── Listed records ──

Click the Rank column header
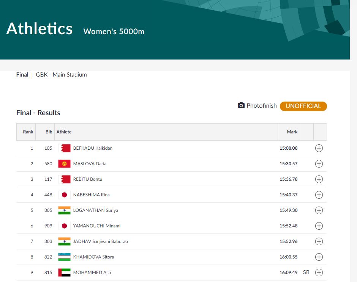 (28, 132)
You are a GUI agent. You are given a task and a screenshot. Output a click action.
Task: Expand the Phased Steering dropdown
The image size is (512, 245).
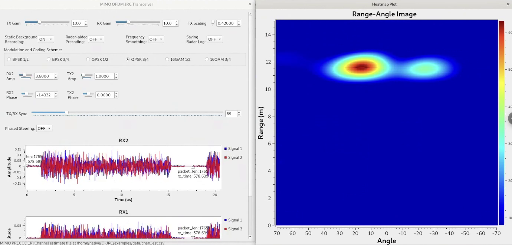(44, 129)
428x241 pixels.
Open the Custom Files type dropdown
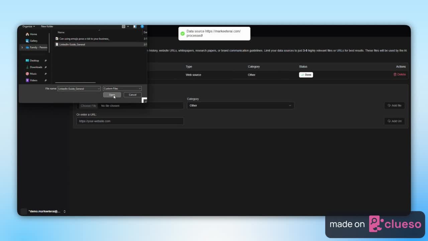122,89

───

Find the line that contains "You are a GUI", then write out that line and every line after it through the end of the records, exactly. Leave the pictures out.

> **Solution for this task**:
You are a GUI agent. You are given a task and a screenshot. Output a click action.
Task: Expand the Phased Steering dropdown
The image size is (512, 245).
(44, 129)
428x241 pixels.
Open the Custom Files type dropdown
122,89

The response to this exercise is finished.